Lehrinhalte
The module ``Foundations of Wireless Communications'' consists of 4 courses of 3 Pts each, for a total of 12 Pts (ECTS). Two of these courses are required:
1) Foundations of Digital and Wireless Communications;
2) Information Theory;
Other two can be chosen within a list of elective courses.
Foundations of Digital and Wireless Communications provides the basics of digital and wireless
communications. In particular, the material covered by the course includes basic principles
of communication over time-varying wireless channels, performance measures, stochastic modeling of
wireless channels, the notions of frequency, time and spatial diversity, basic transmit and receive
diversity techniques, the impact of channel state information, basic spread-spectrum techniques,
OFDM principle and basic multiaccess techniques.
Information Theory presents the fundamentals of Information Theory. In particular,
information measures and information sources, and the fundamental limits of data compression,
channel coding and (lossy) source coding. Relations to channel coding theory, communication
theory and signal processing (notably, audio, image and video coding) are evidenced.

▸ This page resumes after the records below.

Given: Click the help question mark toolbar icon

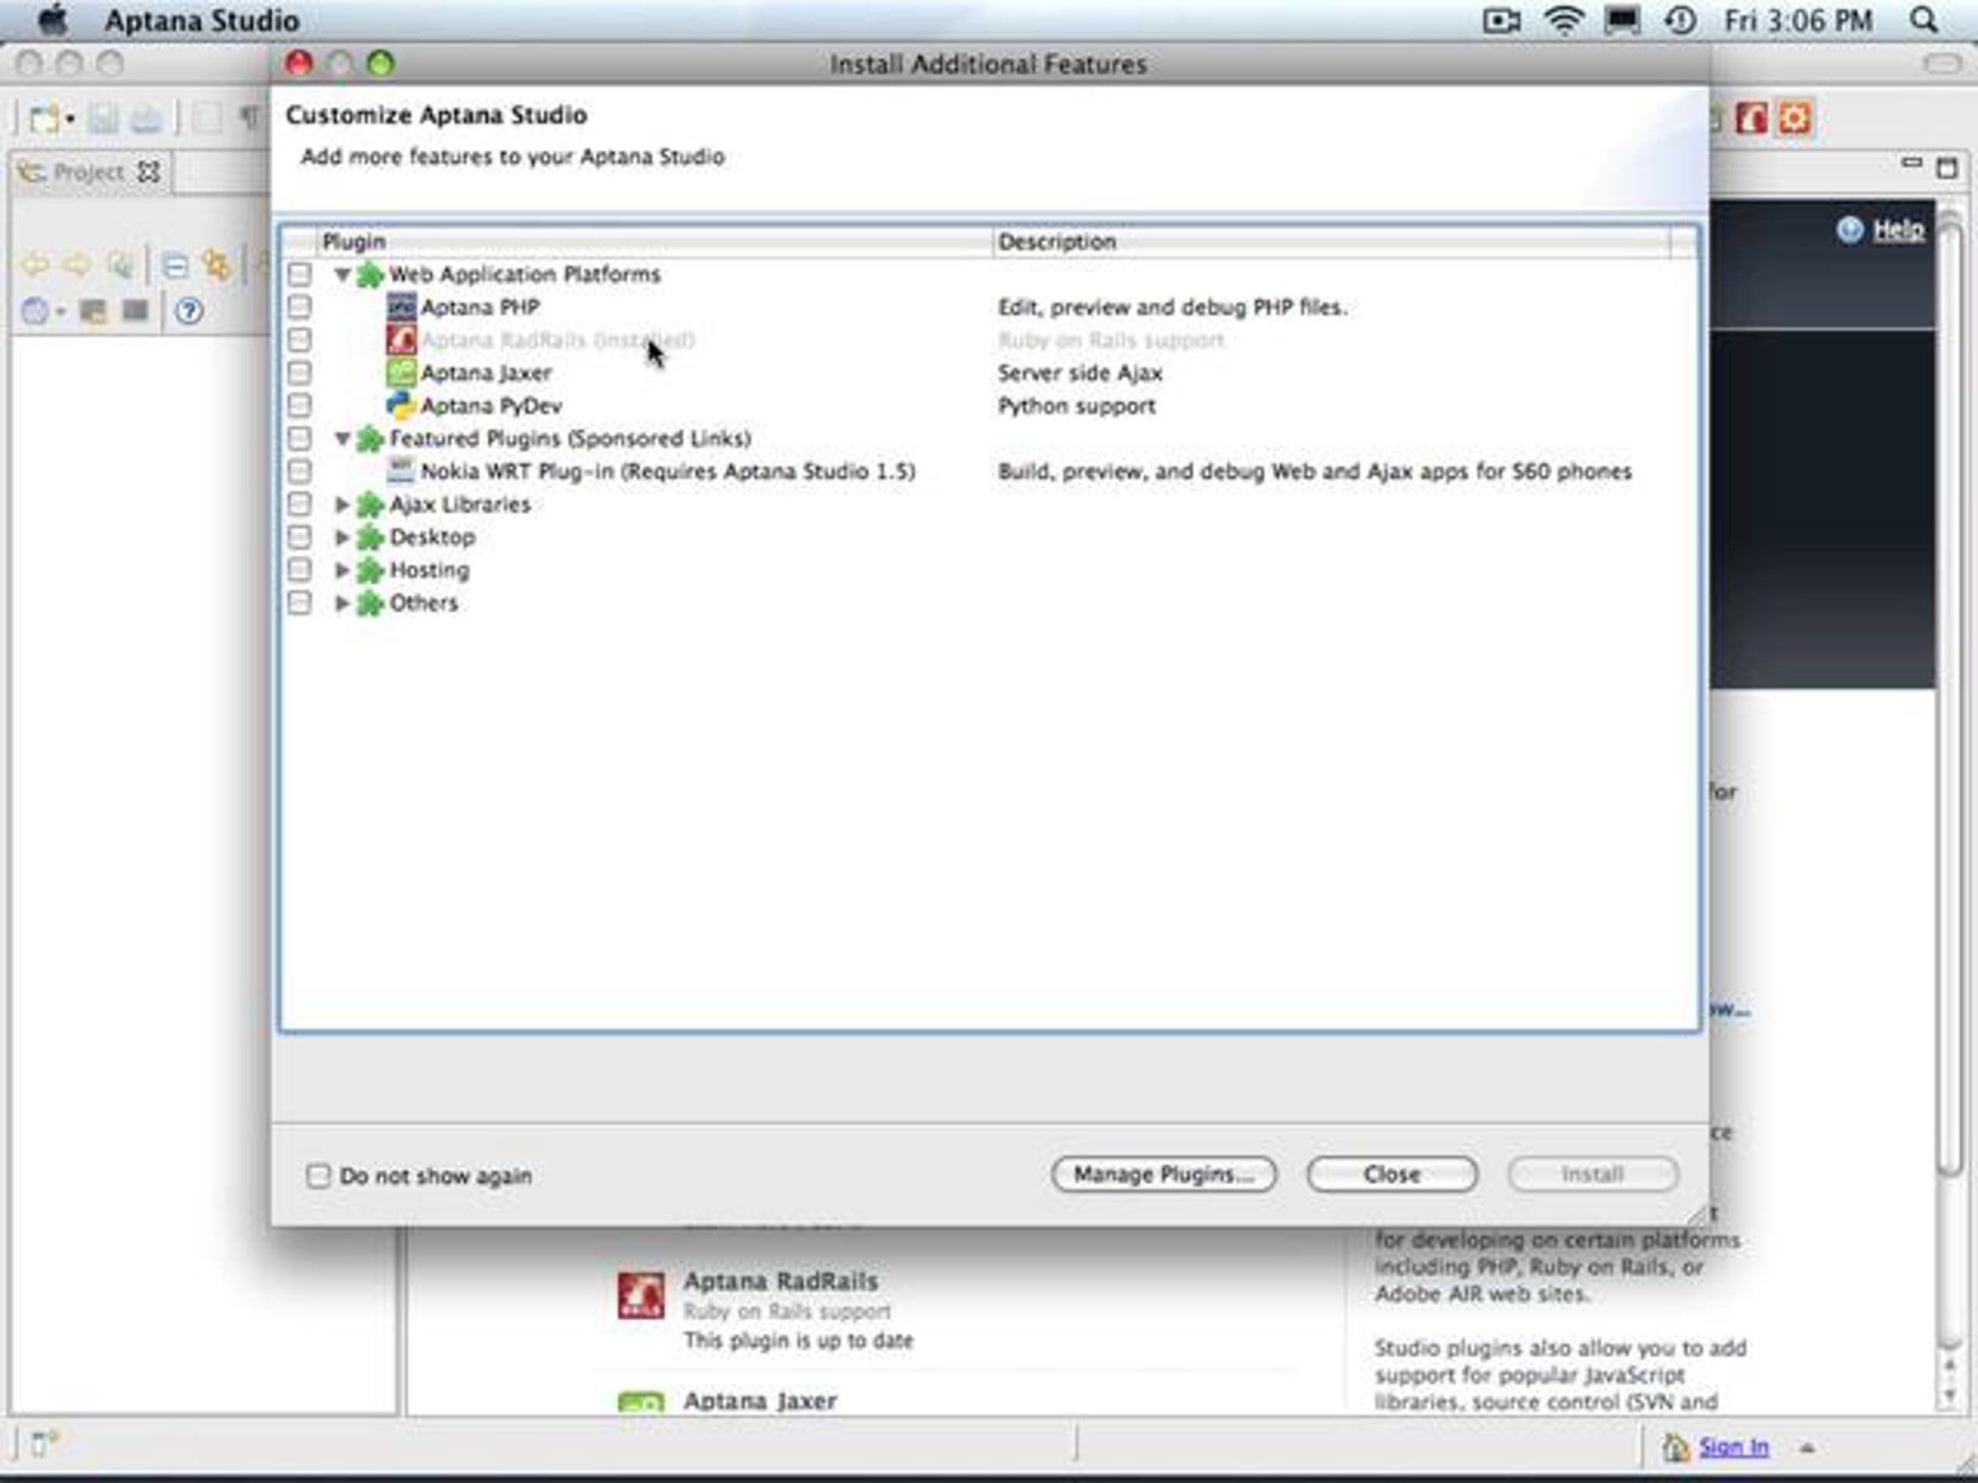Looking at the screenshot, I should click(x=189, y=311).

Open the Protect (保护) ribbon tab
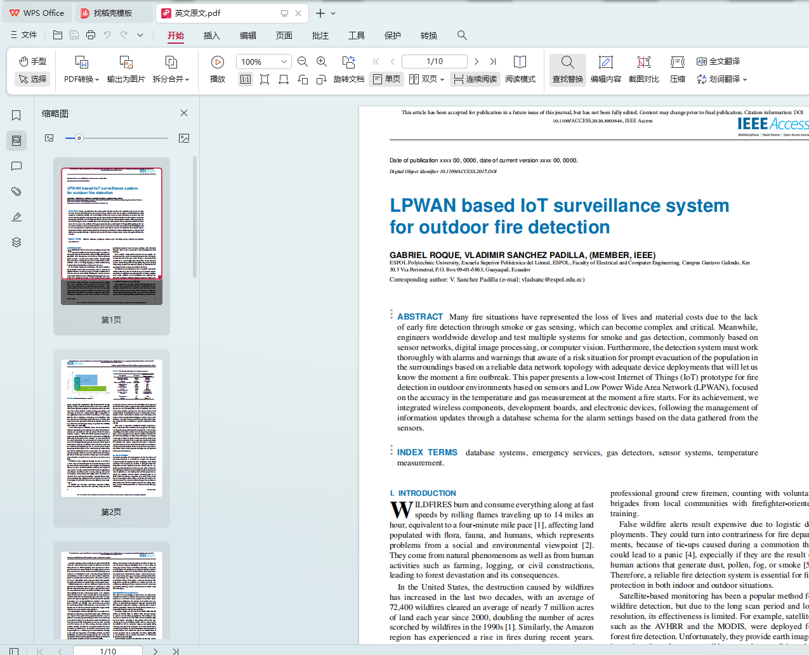pos(393,36)
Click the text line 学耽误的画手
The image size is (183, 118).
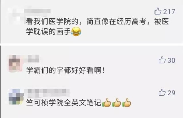tap(48, 32)
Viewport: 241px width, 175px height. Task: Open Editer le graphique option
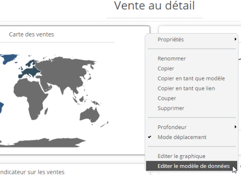pos(181,156)
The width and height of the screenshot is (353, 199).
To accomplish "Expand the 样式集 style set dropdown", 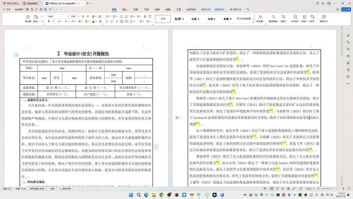I will pos(260,19).
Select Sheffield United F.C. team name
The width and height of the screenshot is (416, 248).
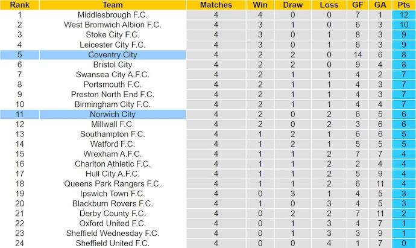point(113,243)
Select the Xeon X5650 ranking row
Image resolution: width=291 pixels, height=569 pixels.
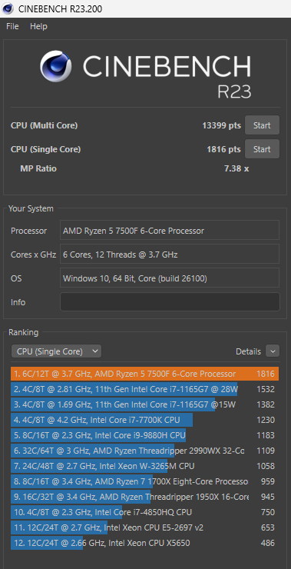(x=145, y=543)
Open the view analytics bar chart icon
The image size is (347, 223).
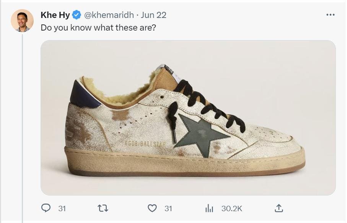pyautogui.click(x=209, y=208)
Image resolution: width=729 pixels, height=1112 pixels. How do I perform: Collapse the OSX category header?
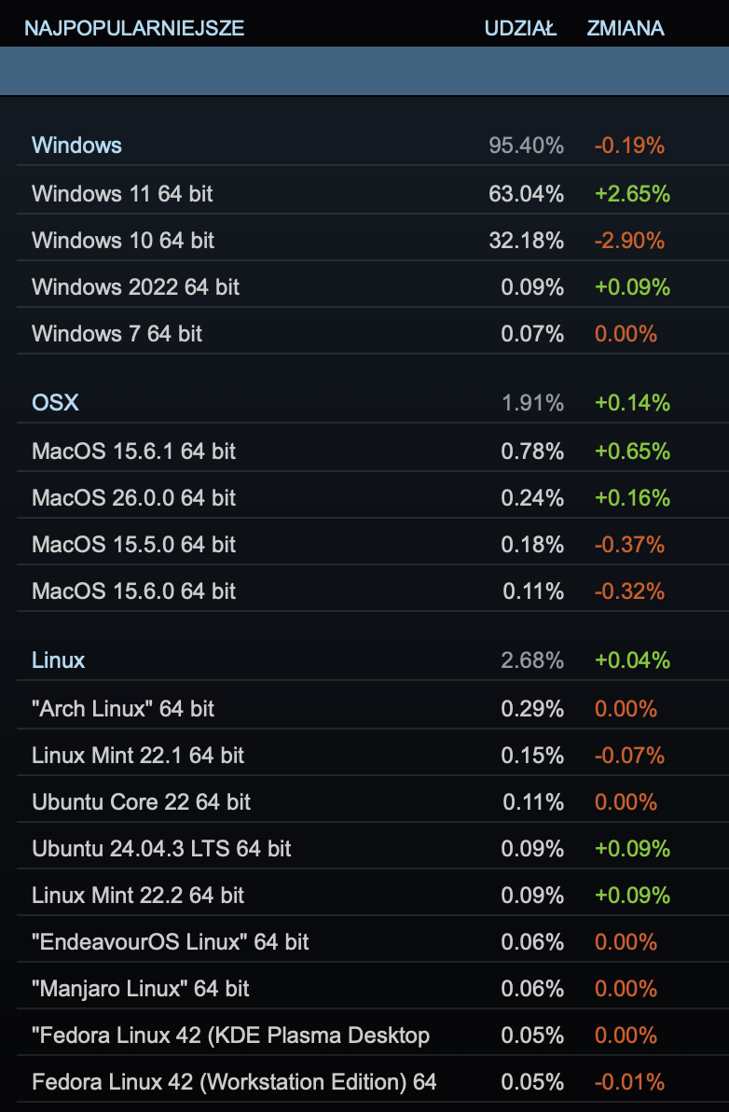[x=56, y=403]
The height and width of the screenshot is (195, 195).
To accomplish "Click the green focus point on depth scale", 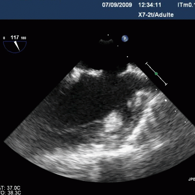I will (156, 74).
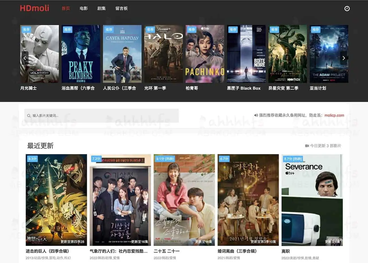Click the HDmoli logo

[x=35, y=8]
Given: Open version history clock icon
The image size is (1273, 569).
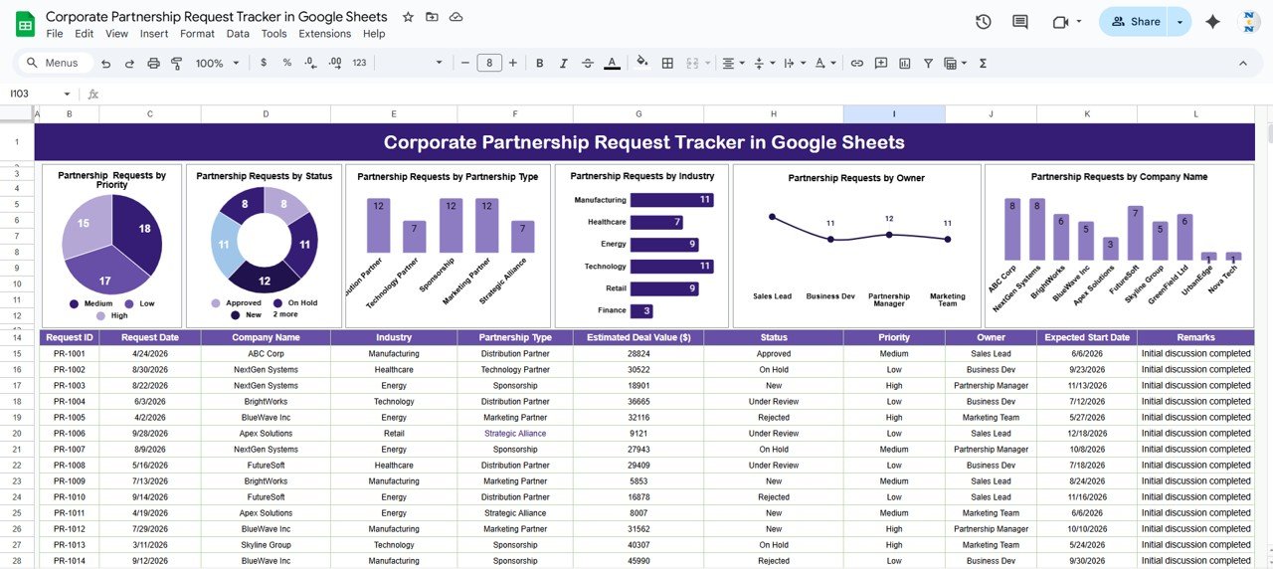Looking at the screenshot, I should click(983, 22).
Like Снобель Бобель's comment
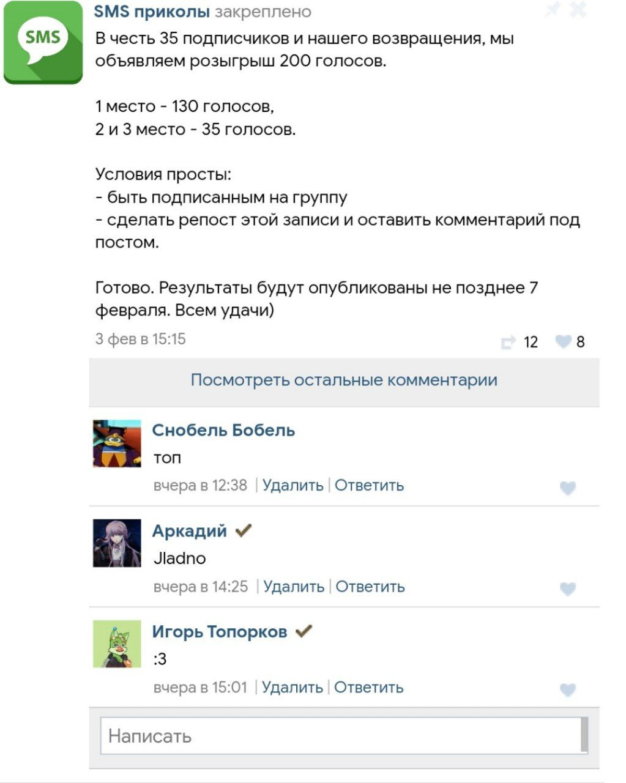The height and width of the screenshot is (783, 626). tap(568, 488)
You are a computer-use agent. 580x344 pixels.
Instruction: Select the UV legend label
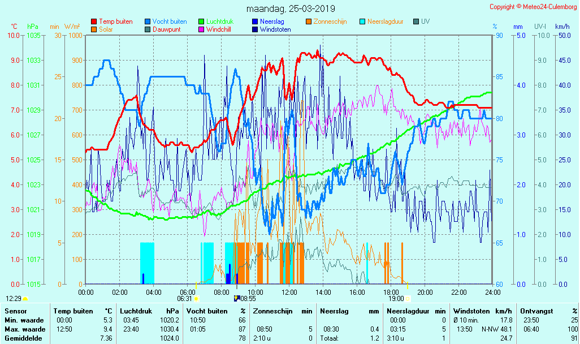pyautogui.click(x=425, y=22)
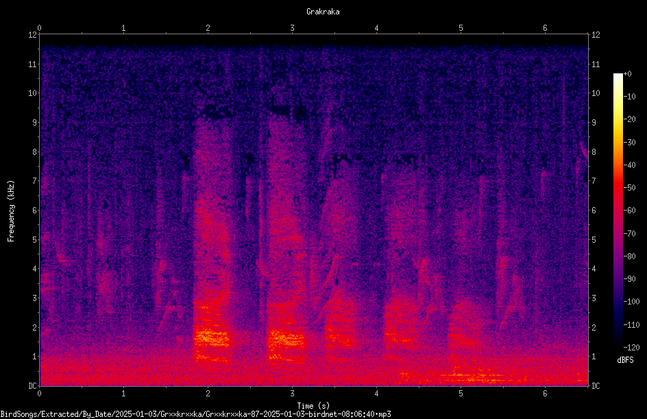
Task: Click the file path caption at bottom
Action: [x=195, y=414]
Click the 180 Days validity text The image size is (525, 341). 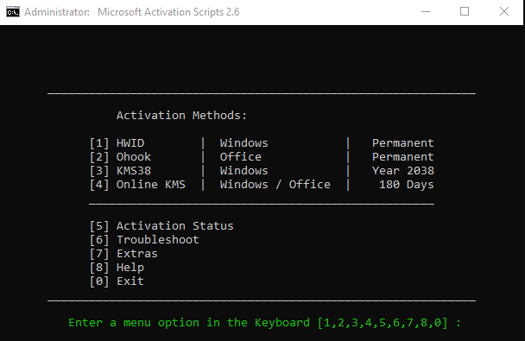click(407, 185)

In the list of elective courses, there is the possibility of choosing the two lab-oriented courses in a sequence: Wireless Digital Communications Lab I and Wireless Digital Communications Lab II, which provide the students with a hands-on practical training based on Matlab and FPGA programming, on the algorithms studied in theory on the two required courses. Other elective include: Estimation and Decision Theory for Communication Systems (providing the fundamentals of statistical signal processing applied to communication problems), Projection Methods in Signal Processing and Communications (providing a theoretical framework for optimization in vector spaces, essential for signal processing and communication algorithms), Compressed Sensing (also known as sparse signal reconstruction, provides the basics of a new area in signal processing focused on the estimation of inherently redundant signals when only a small number of linear projections are available, which is gaining more and more importance in areas such as
image coding, features identification, machine learning schemes, channel estimation in wireless communications, and computation in big-data sets), Network Information Theory (this presents the extension of classical information theory to network problems, i.e., problems involving more than one source and one destination, which is at the basis of modern and efficient system design in wireless networks),
Modern Channel Coding (a comprehensive overview of ``graph-based'' modern channel codes and their iterative decoding algorithms, such as Turbo Codes, LDPC codes, Spatially coupled LDPC codes),
Cross-Layer Optimization and Resource Allocation in Wireless Networks (methods to formulate and solve optimization problems related to wireless networks, including decentralized solutions suitable to on-line protocol implementation), Wireless Communication Systems (a deep overview of present and future wireless communication standards, their design rationale and their main working principles), Physical-Layer Security (information-theoretic methods to achieve secure communication over a wireless channel), MIMO Systems and Adaptive Transmission (schemes and techniques for multiple-antenna systems, which have become very popular in recent years and have been massively adopted in wireless communication standards such as IEEE 802.11n, 802.11ac, and 3GPP LTE-Advanced).